**Supplied entries:**
····················
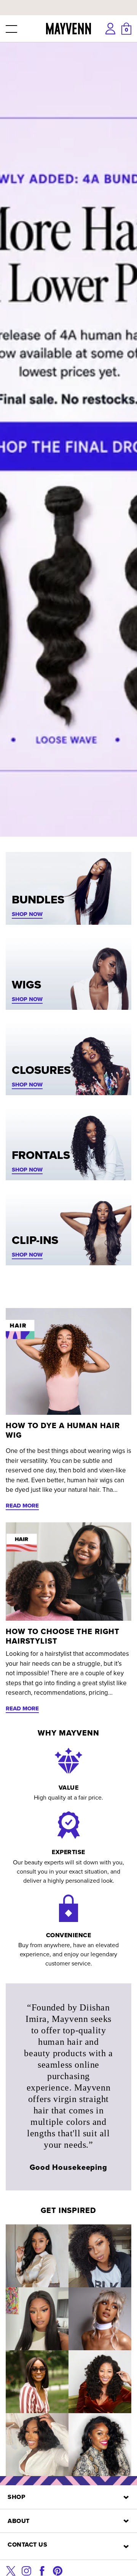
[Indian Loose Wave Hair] (99, 2318)
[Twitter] (11, 2570)
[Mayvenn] (68, 28)
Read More (22, 1505)
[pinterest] (57, 2570)
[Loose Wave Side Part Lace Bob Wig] (37, 2444)
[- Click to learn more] (68, 1)
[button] (11, 28)
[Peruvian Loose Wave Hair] (99, 2444)
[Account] (110, 28)
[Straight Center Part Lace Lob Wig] (37, 2381)
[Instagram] (26, 2570)
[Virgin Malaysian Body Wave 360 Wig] (37, 2255)
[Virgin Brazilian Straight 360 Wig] (37, 2318)
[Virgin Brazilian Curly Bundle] (99, 2255)
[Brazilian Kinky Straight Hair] (99, 2381)
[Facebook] (42, 2570)
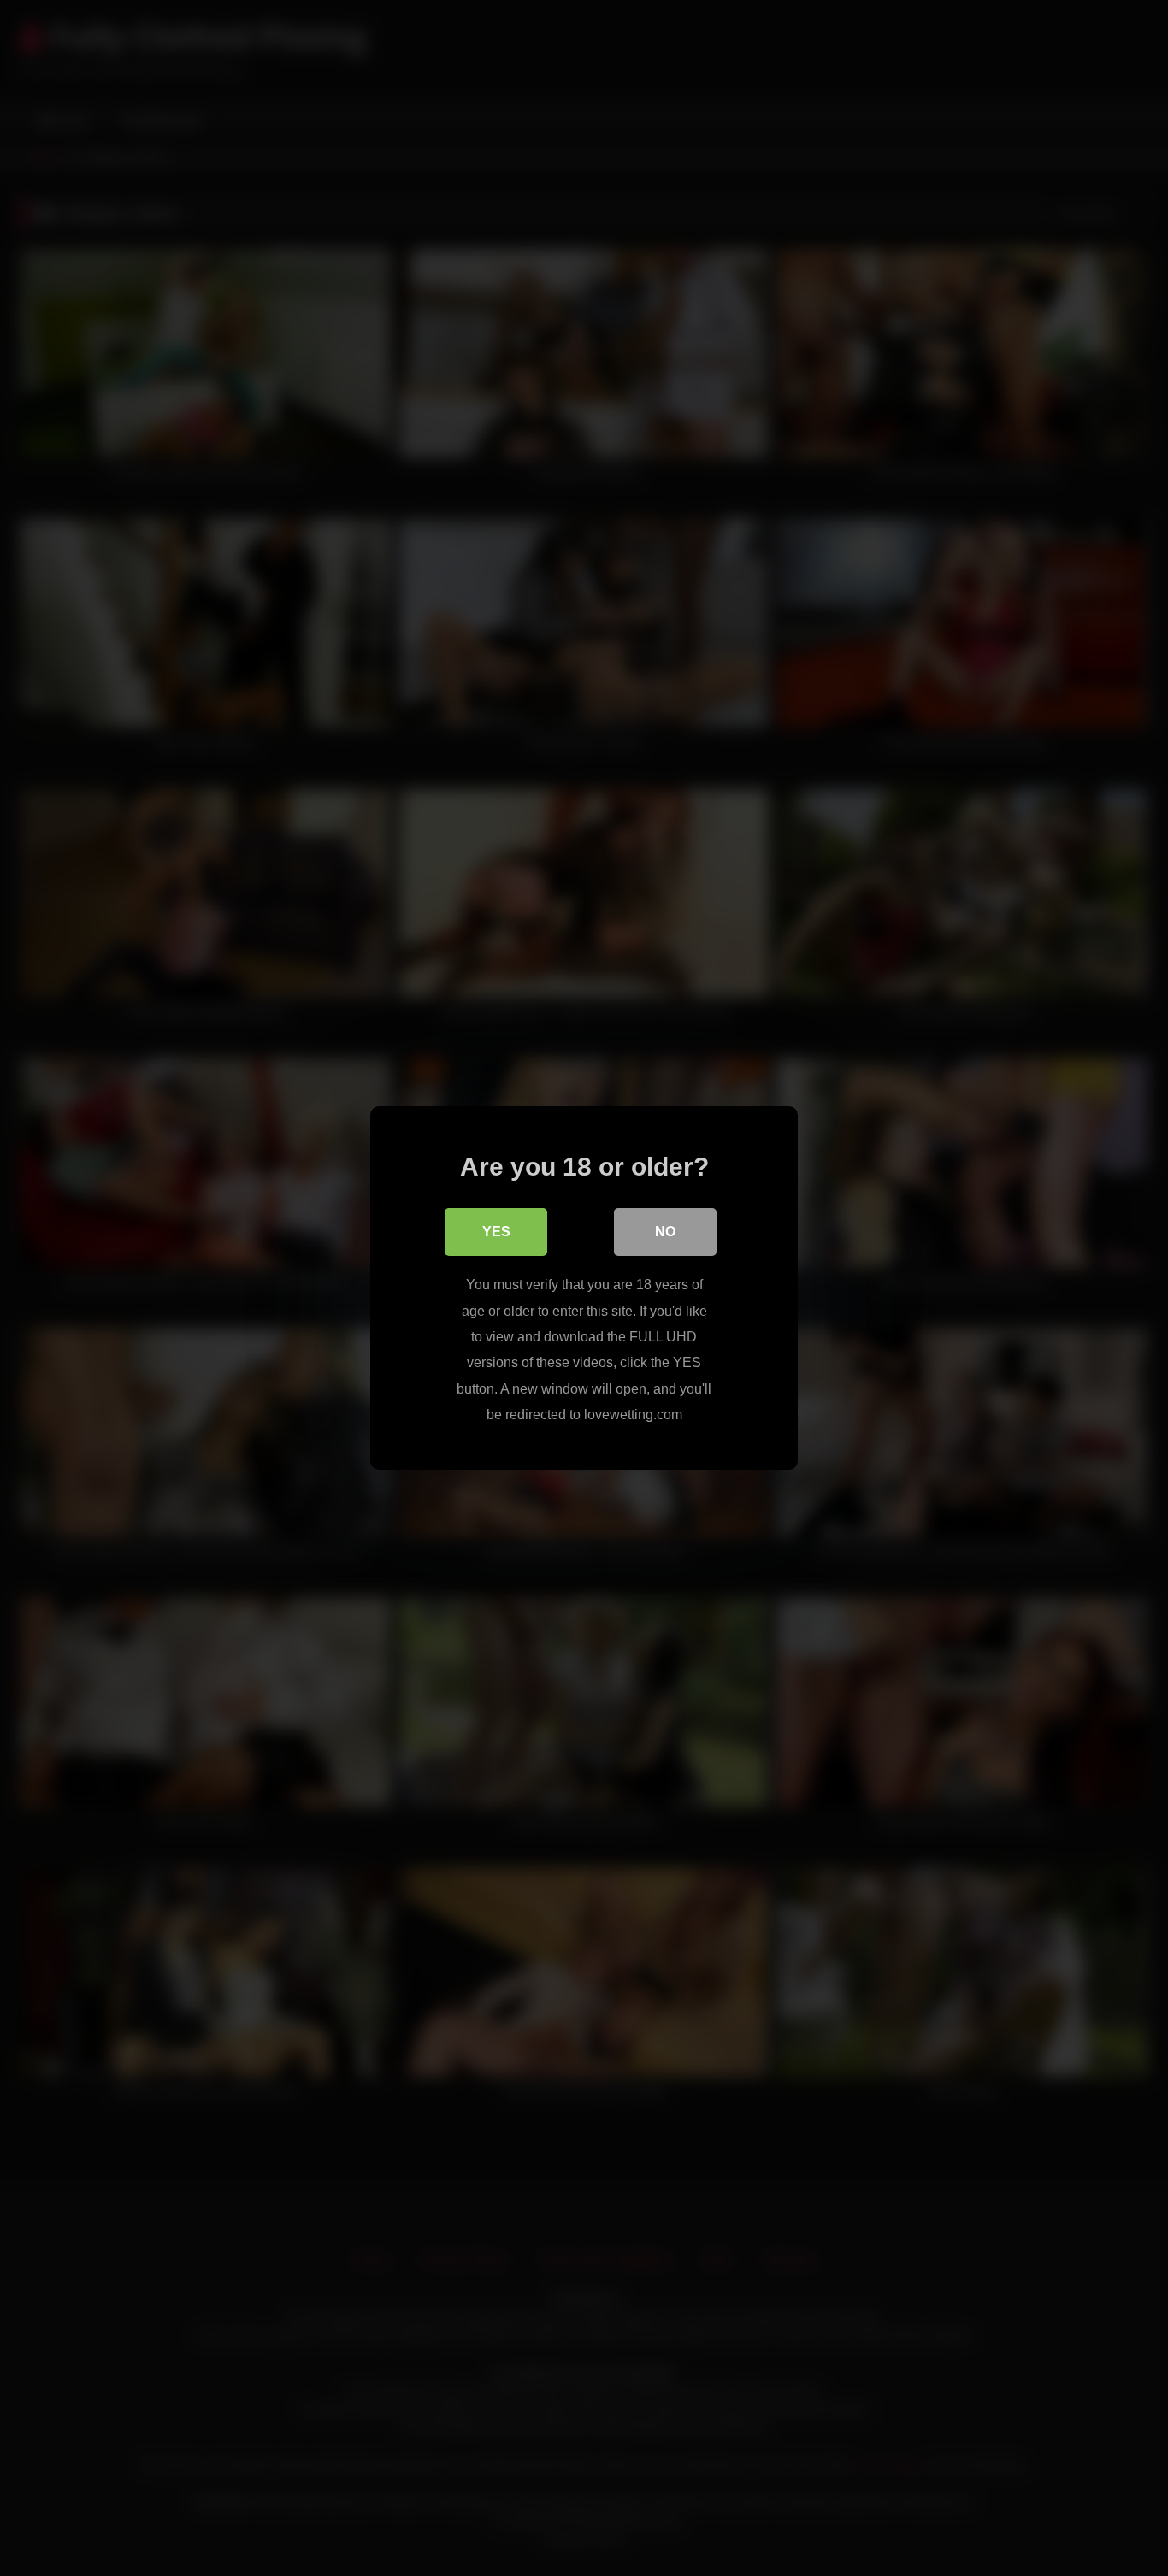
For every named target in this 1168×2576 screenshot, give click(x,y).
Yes (496, 1231)
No (665, 1231)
····················
**Work instructions:** Leaving every picture out, return the lines from the one containing "[Peruvian Loose Wave Hair] (99, 2444)" through the last line of the records exactly.

**Final answer:**
[Peruvian Loose Wave Hair] (99, 2444)
[Account] (110, 28)
[Straight Center Part Lace Lob Wig] (37, 2381)
[Instagram] (26, 2570)
[Virgin Malaysian Body Wave 360 Wig] (37, 2255)
[Virgin Brazilian Straight 360 Wig] (37, 2318)
[Virgin Brazilian Curly Bundle] (99, 2255)
[Brazilian Kinky Straight Hair] (99, 2381)
[Facebook] (42, 2570)
For every named target in this 1168×2576 screenshot, give click(x,y).
Yes (496, 1231)
No (665, 1231)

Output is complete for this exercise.